◆ ARTICLE:
※ ※ ※
Barbers: Suspend no-contact apprehension

Sheila Crisostomo - The Philippine Star
Barbers: Suspend no-contact apprehension
A CCTV camera is seen at Main Avenue in Cubao, Quezon City as motorists ply the road on September 5, 2021.
STAR / Michael Varcas

MANILA, Philippines — Surigao del Norte Rep. Robert Ace Barbers yesterday sought the immediate suspension of the implementation of the no-contact apprehension policy (NCAP), saying it is unconstitutional.

According to Barbers, the NCAP implementation should be put on hold until all issues hounding it, including its constitutionality, are resolved.

NCAP, he said, violates Article 3, Section 19 of the Charter, which states that “excessive fines shall not be imposed nor cruel, degrading or inhuman punishment inflicted (and) neither shall the death penalty be imposed, unless, for compelling reason involving heinous crimes.”

Barbers said the policy deprives motorists of “due process of law” and the “basic human right to be presumed innocent,” contradicting the provisions in the Bill of Rights.

He believed there is a need for a “thorough review” of the memorandum of agreement signed between the Metropolitan Manila Development Authority, the Land Transportation Office (LTO) and at least four local government units in Metro Manila that are currently implementing the NCAP.
※ ※ ※
◆ MATERIAL PROVIDED:
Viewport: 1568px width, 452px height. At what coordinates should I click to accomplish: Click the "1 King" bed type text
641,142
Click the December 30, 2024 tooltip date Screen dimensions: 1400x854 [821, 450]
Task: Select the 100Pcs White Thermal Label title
※ ※ ※
◆ EXERCISE TASK 1:
In the article on the no-contact apprehension policy, why does Barbers say the policy goes against the Bill of Rights? Answer in one to three sentences.
◆ EXERCISE TASK 2:
Write the next few paragraphs of the article on Barbers' call to suspend the no-contact apprehension policy, starting after its last sentence.
The listing has no connection to the article about the no-contact apprehension policy.

◆ FINAL RESULT 1:
Barbers says the policy takes away motorists' "due process of law" and their "basic human right to be presumed innocent." Because of this, he says it contradicts the provisions in the Bill of Rights.

◆ FINAL RESULT 2:
“The mounting complaints against NCAP implementation necessitate the review of all contracts and MOAs to determine their constitutionality,” Barbers said.

On Tuesday, Barbers delivered a privilege speech asking the House of Representatives to investigate the alleged malpractice in the NCAP implementation.

He particularly cited incidents wherein “lowly motorbike drivers engaged in delivery services, who allegedly violated certain traffic laws, were penalized with huge fines without due process of law.”

Under the NCAP system, the notices or citations are issued to the vehicle’s registered owners, regardless of whoever commits the violation. Non-payment of fines within seven days will also mean that violators’ vehicles would not be accommodated for renewal of registration by the LTO.

Barbers stressed that “there is no law, ordinance or regulation prohibiting vehicle registration due to non-payment of fines for traffic violations.”

He added that while the NCAP system is laudable since the intent is to discipline erring, abusive or wayward drivers, its implementation should be checked because of the excessive fines and the possibility that it is violating the Constitution.

Meanwhile, Clarence Guinto, LTO director for the National Capital Region, said the NCAP is still not suspended even after the dialogue between the LTO and local government units last Tuesday, although they have agreed to make adjustments.

“I think it’s not suspended, we will make adjustments,” Guinto said in a Laging Handa press briefing.

LTO chief Teofilo Guadiz called for the suspension of NCAP while the guidelines are being clarified by the agency.

Guinto said the LTO would work with LGUs to implement an alarm system for vehicle owners, instead of fining them directly over violations they did not commit, especially for public utility vehicle operators.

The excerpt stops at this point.